Schneider Electric has launched its Cybersecurity Risk Assessment (CRA) service in the UK and Ireland. The service allows Schneider Electric to remotely assess customers and provide them with an understanding of their cybersecurity risk posture by identifying gaps and key risk areas that need to be remediated.
Additionally, the new service provides recommendations and a roadmap to achieving cybersecurity objectives. Schneider Electric has already applied this process to its own Flint smart factory during the digital transformation of the facility, which is over 30 years old.
With damages from cybercrime expected to reach $6 trillion in 2021, a small chink in a company’s armour can result in substantial financial and reputational losses in today's business landscape.

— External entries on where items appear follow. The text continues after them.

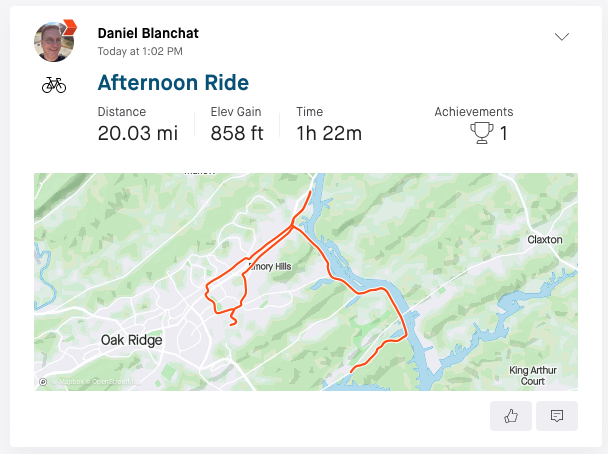This screenshot has height=454, width=608.
Task: Click the 858 ft elevation gain value
Action: pyautogui.click(x=237, y=133)
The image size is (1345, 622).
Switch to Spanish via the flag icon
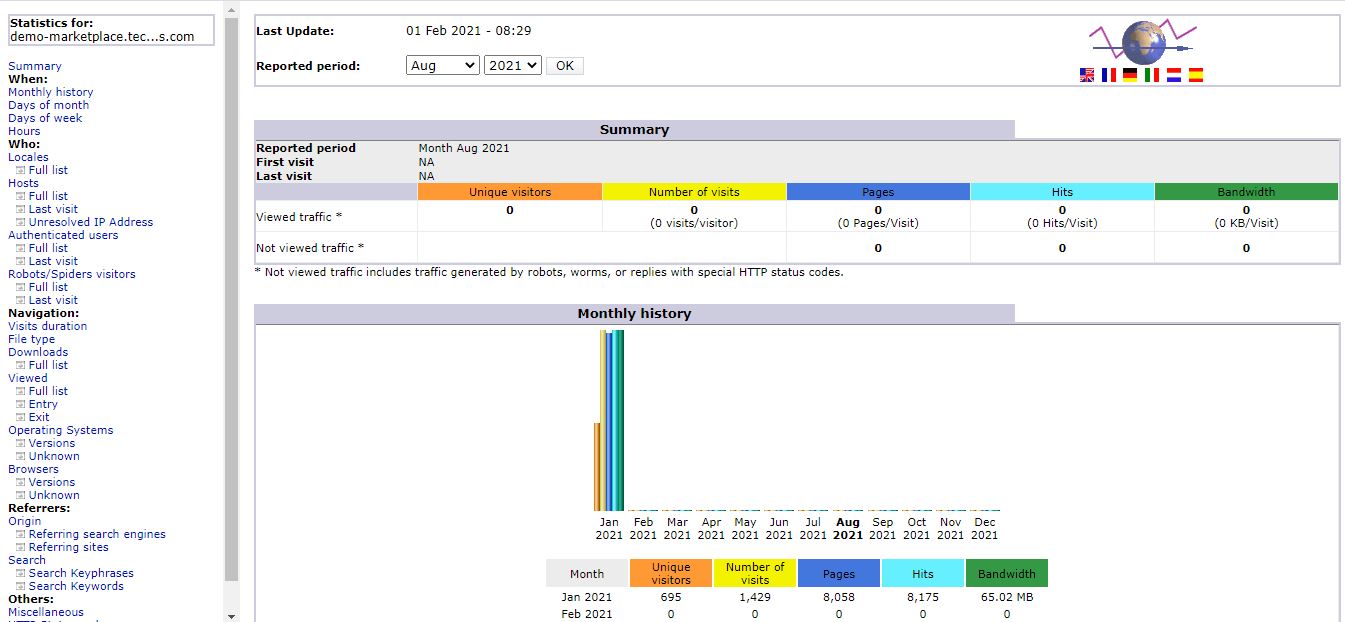[1196, 75]
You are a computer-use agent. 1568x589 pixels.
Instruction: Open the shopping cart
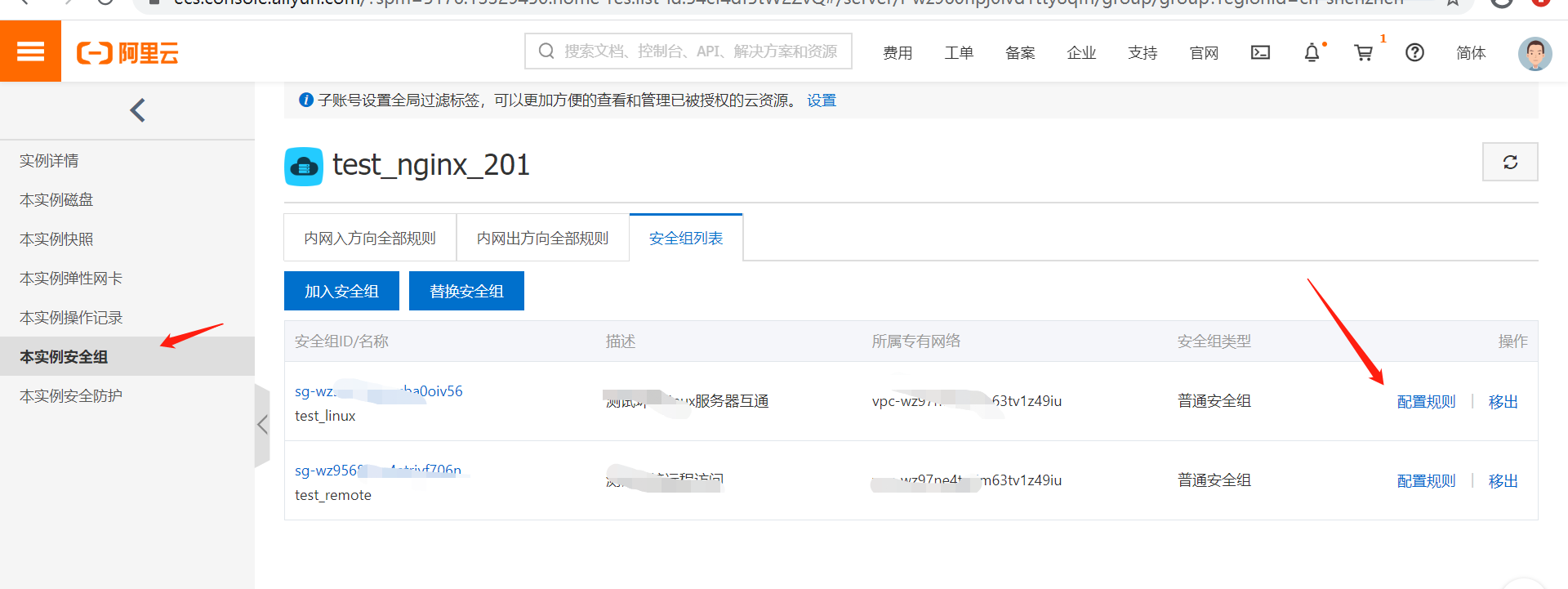coord(1363,52)
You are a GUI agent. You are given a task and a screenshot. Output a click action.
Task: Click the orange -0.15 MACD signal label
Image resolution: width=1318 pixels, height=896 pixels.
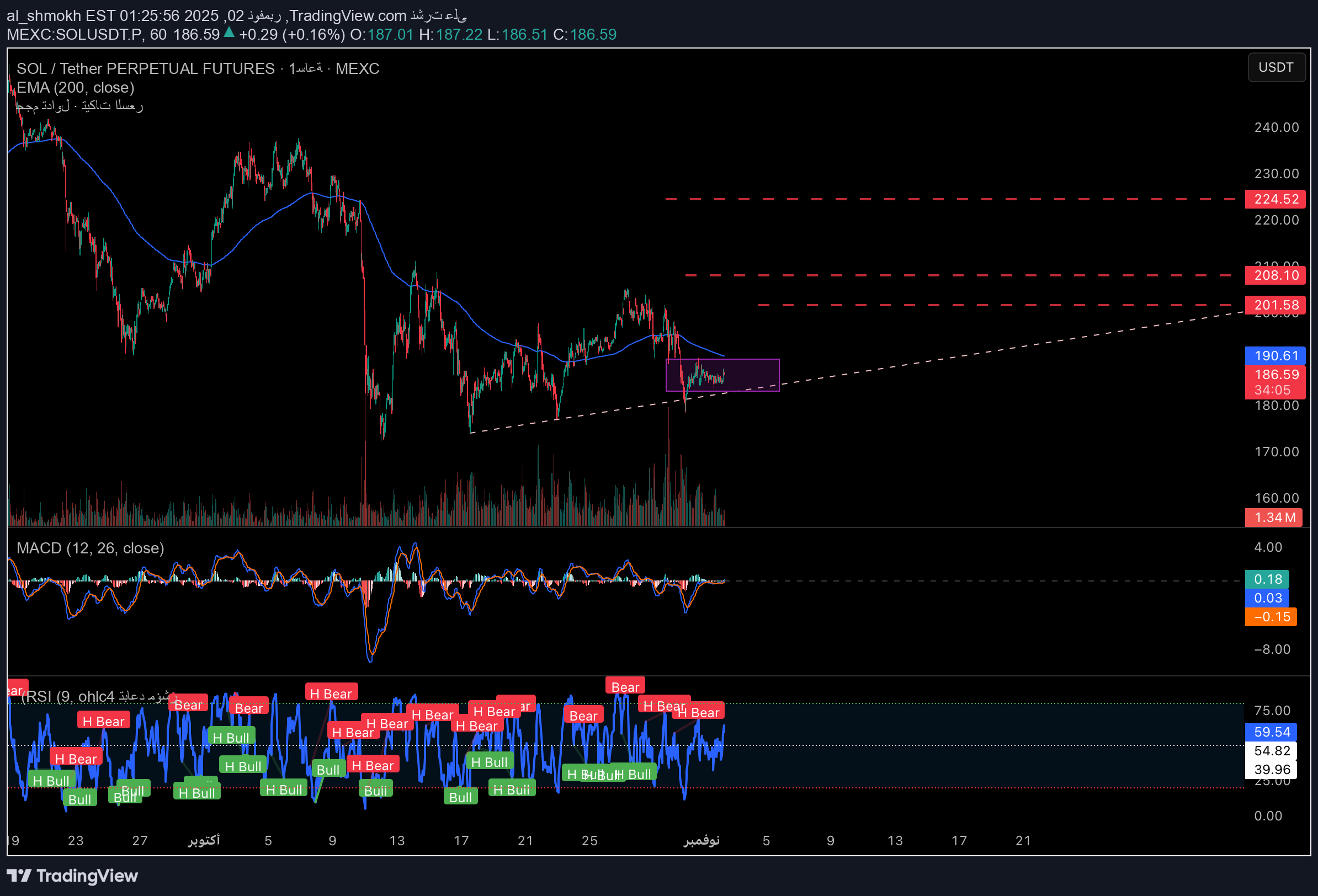(x=1271, y=616)
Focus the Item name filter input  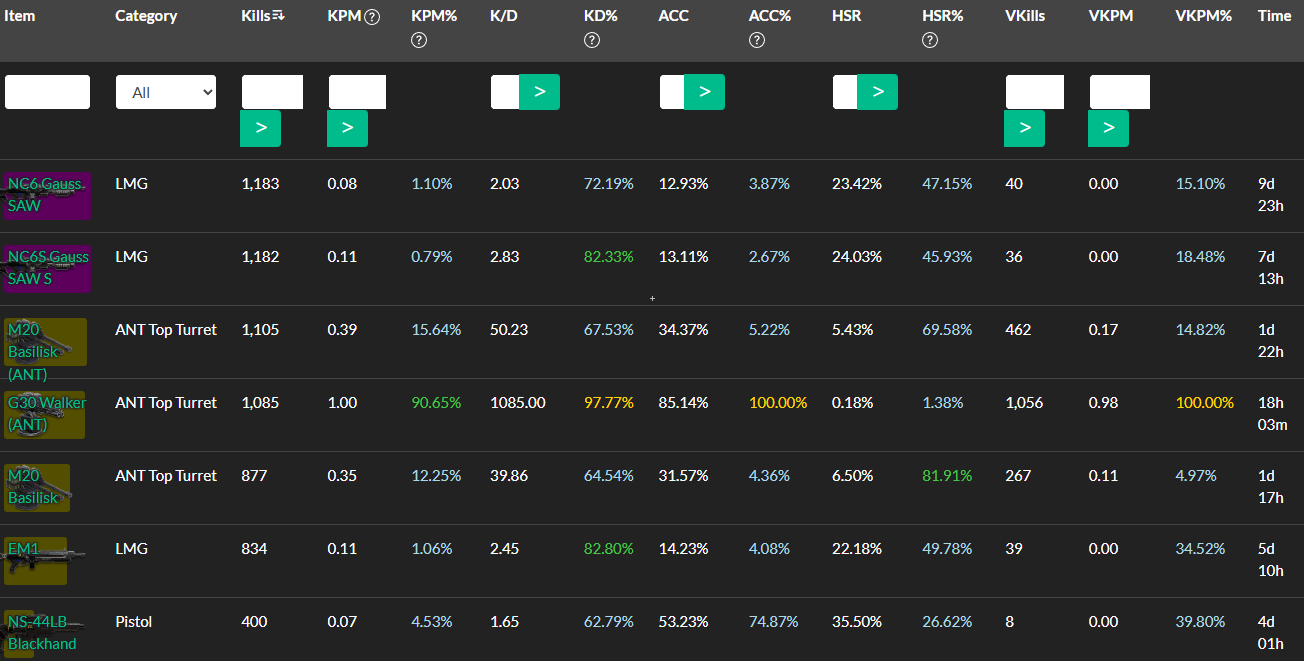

“Assessing all the cyber threats a company faces can be a daunting task, but as attacks become increasingly common, firms cannot bury their heads in the sand,” says David Pownall, vice president of services UK & Ireland. “Schneider has created the CRA to be the first step in building a reliable and robust cybersecurity programme. This assessment should be the starting point when applying cybersecurity requirements in an operational technology (OT) environment.”

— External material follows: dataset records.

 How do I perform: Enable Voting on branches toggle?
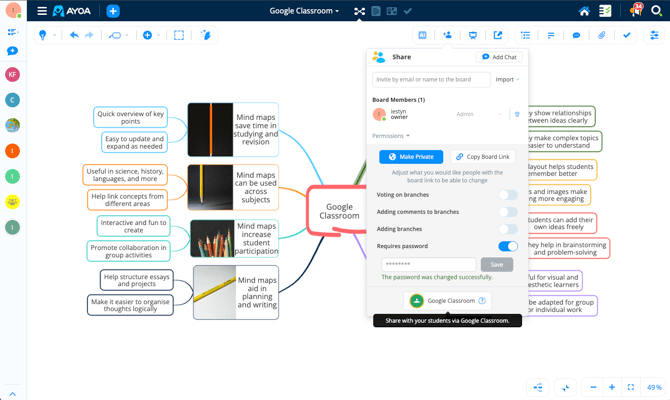[508, 195]
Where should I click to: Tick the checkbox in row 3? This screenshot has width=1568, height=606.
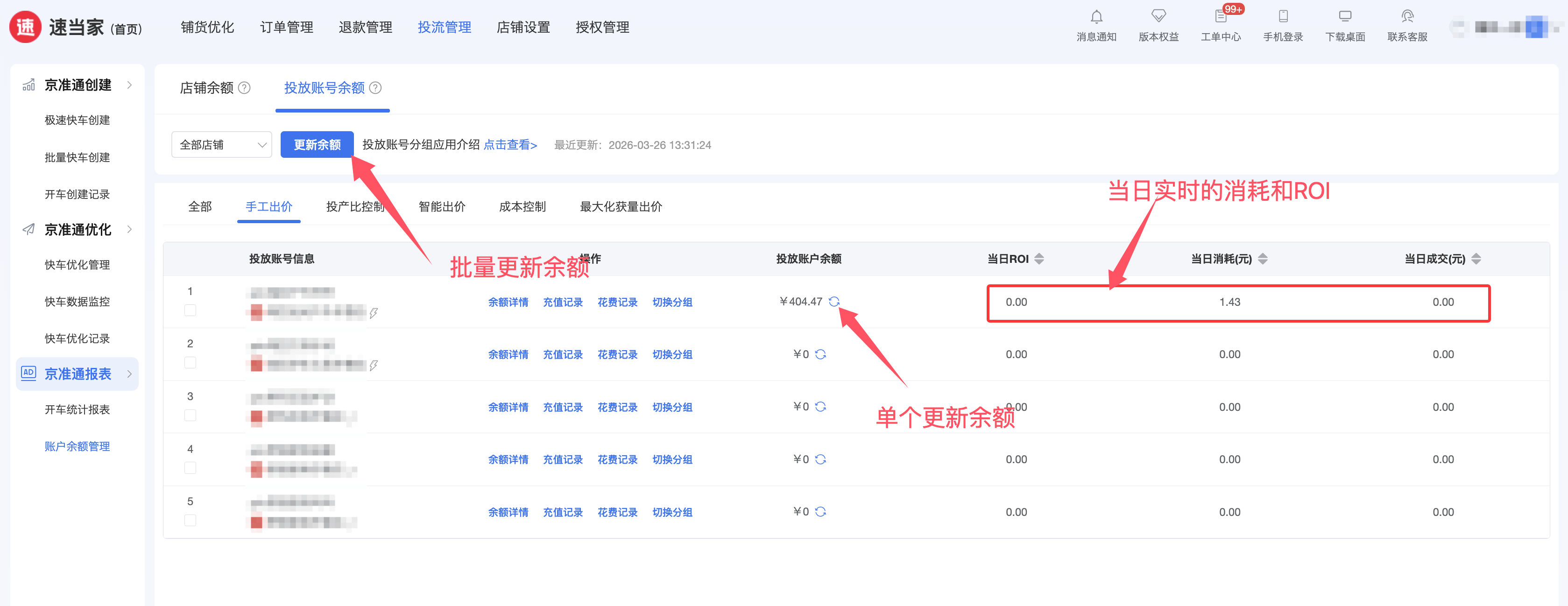[191, 416]
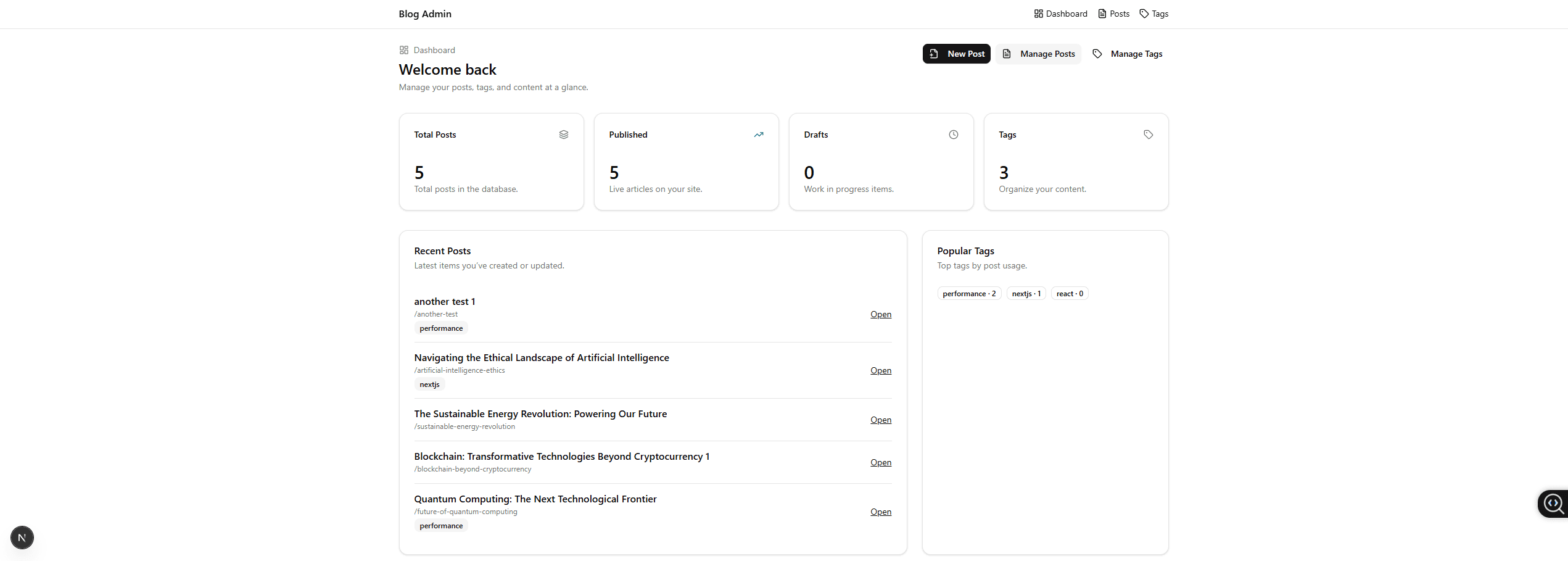Click the trending arrow icon on Published card
1568x561 pixels.
[758, 134]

The CRA is a non-invasive high-level assessment performed by Schneider Electric’s OT cybersecurity experts. The service aligns to control categories found within industry best practices and standards.
To ensure a complete and actionable summary report, Schneider collects information about businesses’ OT systems before conducting interviews. This includes current cybersecurity policies, cyber program objectives, applicable standards, existing cybersecurity tools and technologies. This is all in addition to an OT network diagram, which displays the location of critical assets on the network.
Personnel data is also utilised, including identifying personnel most familiar with the OT network layout (OT / cyber knowledge) and stakeholders who can answer detailed technical questions regarding the OT equipment and assets used within the customer’s network.